Task to carry out: Across all the entries below, how many lines contain the string "scrollbar"? The number by itself is the answer.

Entries provided:
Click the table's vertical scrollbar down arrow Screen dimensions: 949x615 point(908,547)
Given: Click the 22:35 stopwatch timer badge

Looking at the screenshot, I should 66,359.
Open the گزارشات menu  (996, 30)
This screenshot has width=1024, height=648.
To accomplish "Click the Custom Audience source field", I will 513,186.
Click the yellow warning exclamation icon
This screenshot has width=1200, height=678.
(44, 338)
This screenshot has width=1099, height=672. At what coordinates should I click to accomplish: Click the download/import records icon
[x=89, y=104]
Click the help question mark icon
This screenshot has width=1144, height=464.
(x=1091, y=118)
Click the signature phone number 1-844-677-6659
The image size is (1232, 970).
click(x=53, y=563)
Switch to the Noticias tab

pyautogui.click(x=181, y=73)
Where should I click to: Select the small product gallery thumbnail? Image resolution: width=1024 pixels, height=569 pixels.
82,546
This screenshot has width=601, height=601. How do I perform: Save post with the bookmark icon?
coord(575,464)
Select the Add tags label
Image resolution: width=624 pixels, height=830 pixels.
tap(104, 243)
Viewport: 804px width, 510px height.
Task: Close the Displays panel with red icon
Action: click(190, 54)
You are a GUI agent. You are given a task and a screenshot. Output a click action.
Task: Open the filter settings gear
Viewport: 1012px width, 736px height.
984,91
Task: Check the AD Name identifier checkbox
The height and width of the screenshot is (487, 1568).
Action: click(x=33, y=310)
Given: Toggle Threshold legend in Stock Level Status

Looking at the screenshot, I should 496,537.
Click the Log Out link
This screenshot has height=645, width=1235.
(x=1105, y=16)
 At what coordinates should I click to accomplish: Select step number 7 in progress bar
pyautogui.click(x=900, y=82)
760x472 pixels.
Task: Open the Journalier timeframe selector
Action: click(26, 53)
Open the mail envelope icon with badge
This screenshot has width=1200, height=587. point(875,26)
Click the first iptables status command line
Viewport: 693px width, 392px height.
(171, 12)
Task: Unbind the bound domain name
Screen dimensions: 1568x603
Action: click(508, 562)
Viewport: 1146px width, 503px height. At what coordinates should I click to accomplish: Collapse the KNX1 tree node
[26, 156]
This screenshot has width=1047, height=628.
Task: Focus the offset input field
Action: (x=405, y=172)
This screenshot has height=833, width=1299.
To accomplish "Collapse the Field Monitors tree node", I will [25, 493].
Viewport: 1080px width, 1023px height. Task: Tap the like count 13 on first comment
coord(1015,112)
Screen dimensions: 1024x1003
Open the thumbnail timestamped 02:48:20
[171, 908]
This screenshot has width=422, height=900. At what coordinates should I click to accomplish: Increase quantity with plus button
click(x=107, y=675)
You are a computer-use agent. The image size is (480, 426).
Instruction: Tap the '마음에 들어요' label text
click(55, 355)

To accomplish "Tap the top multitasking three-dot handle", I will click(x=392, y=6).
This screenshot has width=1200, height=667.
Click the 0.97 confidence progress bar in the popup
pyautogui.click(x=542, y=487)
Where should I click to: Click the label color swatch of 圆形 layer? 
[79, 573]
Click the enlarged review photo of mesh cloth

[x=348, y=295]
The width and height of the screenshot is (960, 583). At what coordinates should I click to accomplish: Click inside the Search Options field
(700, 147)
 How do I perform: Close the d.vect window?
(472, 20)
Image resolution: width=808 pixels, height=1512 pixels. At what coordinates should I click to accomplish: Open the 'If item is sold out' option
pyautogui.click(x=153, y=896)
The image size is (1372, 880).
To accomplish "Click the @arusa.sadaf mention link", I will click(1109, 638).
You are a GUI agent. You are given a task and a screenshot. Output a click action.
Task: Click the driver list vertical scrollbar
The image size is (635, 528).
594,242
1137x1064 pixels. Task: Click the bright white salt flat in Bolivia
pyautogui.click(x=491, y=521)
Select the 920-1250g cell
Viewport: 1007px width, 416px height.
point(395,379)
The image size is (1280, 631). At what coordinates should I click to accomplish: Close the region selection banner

Exercise output: 2